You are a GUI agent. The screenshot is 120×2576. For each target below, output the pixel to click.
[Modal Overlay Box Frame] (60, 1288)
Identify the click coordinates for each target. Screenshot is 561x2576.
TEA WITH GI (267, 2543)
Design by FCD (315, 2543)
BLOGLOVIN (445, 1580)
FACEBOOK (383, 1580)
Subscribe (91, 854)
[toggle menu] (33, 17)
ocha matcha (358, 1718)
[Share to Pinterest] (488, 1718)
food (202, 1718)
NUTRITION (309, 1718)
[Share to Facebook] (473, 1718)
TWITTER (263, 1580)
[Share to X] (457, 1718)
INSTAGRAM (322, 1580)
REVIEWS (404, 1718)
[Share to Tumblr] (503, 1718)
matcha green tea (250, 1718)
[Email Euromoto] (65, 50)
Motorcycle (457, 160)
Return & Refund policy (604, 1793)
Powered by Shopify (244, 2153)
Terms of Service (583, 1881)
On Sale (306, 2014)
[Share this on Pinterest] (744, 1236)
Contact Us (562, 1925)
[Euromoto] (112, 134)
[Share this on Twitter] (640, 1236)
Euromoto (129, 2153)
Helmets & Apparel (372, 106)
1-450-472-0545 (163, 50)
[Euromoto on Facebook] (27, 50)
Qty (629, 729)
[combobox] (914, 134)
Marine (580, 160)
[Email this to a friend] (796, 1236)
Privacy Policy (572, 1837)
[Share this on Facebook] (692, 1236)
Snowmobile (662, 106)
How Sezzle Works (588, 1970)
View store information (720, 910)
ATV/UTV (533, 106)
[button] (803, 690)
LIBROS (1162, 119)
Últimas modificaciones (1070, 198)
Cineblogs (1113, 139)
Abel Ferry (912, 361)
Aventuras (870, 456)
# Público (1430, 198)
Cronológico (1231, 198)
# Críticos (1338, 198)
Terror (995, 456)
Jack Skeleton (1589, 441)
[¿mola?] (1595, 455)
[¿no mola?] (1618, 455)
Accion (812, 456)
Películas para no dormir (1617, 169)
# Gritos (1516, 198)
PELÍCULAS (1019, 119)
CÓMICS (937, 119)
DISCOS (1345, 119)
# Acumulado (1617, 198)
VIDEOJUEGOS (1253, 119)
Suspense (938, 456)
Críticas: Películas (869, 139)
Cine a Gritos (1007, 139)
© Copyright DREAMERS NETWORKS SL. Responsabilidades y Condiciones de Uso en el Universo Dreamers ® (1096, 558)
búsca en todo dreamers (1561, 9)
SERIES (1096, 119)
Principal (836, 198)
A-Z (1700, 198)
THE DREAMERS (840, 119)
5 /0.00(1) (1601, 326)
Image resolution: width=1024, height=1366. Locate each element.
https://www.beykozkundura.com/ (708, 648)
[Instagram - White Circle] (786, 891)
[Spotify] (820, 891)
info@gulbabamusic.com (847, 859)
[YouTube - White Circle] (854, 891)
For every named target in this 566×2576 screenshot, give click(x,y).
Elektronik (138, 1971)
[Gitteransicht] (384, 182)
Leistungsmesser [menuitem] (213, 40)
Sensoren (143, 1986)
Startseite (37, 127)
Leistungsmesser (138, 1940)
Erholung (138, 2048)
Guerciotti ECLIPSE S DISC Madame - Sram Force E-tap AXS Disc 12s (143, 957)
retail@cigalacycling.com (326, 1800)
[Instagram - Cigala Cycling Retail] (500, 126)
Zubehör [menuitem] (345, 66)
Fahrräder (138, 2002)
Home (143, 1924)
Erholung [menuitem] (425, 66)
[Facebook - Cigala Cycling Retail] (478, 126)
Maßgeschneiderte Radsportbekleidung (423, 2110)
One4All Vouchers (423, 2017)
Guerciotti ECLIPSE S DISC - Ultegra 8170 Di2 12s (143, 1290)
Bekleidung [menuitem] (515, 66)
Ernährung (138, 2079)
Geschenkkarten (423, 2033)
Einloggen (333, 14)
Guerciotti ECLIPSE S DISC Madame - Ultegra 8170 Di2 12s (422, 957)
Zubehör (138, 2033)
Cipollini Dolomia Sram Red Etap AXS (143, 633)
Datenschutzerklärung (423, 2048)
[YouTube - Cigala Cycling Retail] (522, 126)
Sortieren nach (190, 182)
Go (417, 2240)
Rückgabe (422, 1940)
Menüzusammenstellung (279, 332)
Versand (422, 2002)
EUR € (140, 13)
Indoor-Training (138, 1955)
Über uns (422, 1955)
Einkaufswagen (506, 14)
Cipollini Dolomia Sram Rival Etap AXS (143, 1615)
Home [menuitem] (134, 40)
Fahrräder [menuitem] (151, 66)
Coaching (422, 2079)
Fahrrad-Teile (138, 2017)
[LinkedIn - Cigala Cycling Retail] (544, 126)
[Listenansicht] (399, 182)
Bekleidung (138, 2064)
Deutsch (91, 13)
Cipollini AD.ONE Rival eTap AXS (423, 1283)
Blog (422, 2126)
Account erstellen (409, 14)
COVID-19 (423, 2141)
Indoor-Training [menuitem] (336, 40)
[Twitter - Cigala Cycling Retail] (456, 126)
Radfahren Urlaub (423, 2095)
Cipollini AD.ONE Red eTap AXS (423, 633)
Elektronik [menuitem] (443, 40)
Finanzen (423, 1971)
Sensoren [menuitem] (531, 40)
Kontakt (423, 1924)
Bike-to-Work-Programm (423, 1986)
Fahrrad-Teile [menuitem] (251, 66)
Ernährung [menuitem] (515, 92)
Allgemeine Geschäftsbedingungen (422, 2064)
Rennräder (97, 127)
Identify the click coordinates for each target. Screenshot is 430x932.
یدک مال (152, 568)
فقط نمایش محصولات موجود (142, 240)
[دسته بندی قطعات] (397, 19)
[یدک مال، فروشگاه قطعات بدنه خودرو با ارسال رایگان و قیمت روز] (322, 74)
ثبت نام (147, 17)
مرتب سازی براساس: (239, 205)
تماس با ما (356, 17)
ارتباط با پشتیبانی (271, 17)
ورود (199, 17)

━━━

_WHAT YOU WILL DO_. Please write out exactly the line containing "[یدک مال، فروشگاه" and every line after it through the end of the records, nothing more.

_WRITTEN REPLY_.
[یدک مال، فروشگاه قطعات بدنه خودرو با ارسال رایگان و قیمت روز] (322, 74)
ثبت نام (147, 17)
مرتب سازی براساس: (239, 205)
تماس با ما (356, 17)
ارتباط با پشتیبانی (271, 17)
ورود (199, 17)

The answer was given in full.